10 Desember 2009

Kasih Ibu Sepanjang Masa




Sejak kecil dulu hingga dewasa sekarang, hingga aku menjadi bintang. Engkau telah mendidikku dan mengasuhku dengan penuh keikhlasan dan ketulusan. Jika aku menangis engkau membelaiku dengan penuh kedamaian, jika aku sakit engkau selalu menjagaku dari pagi hingga tengah malam yang terkadang diterpa udara dinginnya yang bisa menusuk kulit keriputmu yang agak kehitaman, dan seakan yang sakit itu dirimu sendiri. Entah harus dengan apa dan bagamana aku bisa membalasmu?.
***






Oh…Ibuku…
Alunan kasihmu tak kan pernah
Ku lupakan

Walau berjuta rintangan menghadang
Ku kan selalu bertahan
Oh…Ibuku…

Getaran dawai hatimu
Mencerahkan duka dihatiku
Dari pedihnya kehidupan

***
Pagi itu, tepatnya hari ahad kuberencana merantau kepulau sebelah sana. Karena setelah kurasakan kehidupanku disini semakin tidak layak, yang harusnya makan-makanan bergizi malah sebaliknya makan seadanya”kang penting bisa wareg dan urip” dan yang lebih lagi masalah pendidikan yang sangat-sangat tidak layak dan minim sekali adanya. Sehingga masyarakat penduduk desa ini banyak yang buta huruf dan tertinggal oleh perkembangan zaman.

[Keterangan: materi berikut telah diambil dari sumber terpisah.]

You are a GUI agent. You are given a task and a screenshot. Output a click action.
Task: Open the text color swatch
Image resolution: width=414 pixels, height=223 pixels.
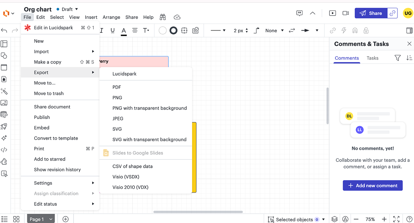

Bu, Ananda hendak pergi merantau keseberang pulau sana taklain adalah untuk menuntut ilmu sebanyak-banyajnya sebagaimana rasul berkata,”tuntutlah ilmu walaupun sampai ke negeri China”. Apakah ibu merestui ananda ? tanyaku dengan harap-harap cemas. Nduk, lirih ibuku” ibu akan restui ananda merantau untuk menuntut ilmu, asalkan setelah ananda selesai menuntut ilmu ananda harus mengamalkanya pada setiap orang yang membutuhkanya. Terutama masyarakat didesamu ini.
Setelah memohon restu kepada ibuku untuk pergi merantau, kedua bola mataku semakin tidak mendukungku untuk berlama-lama mengobrol dengan ibuku, badanku pun terasa letih sekali dan akhirnya”Bu, ananda ngantuk sekali, izinkan ananda untuk pergi tidur ke kamar”. Ya sudahlah nak, “pergilah sana tidur besok kamu akan menempuh perjalanan jauh”. Jawab ibuku.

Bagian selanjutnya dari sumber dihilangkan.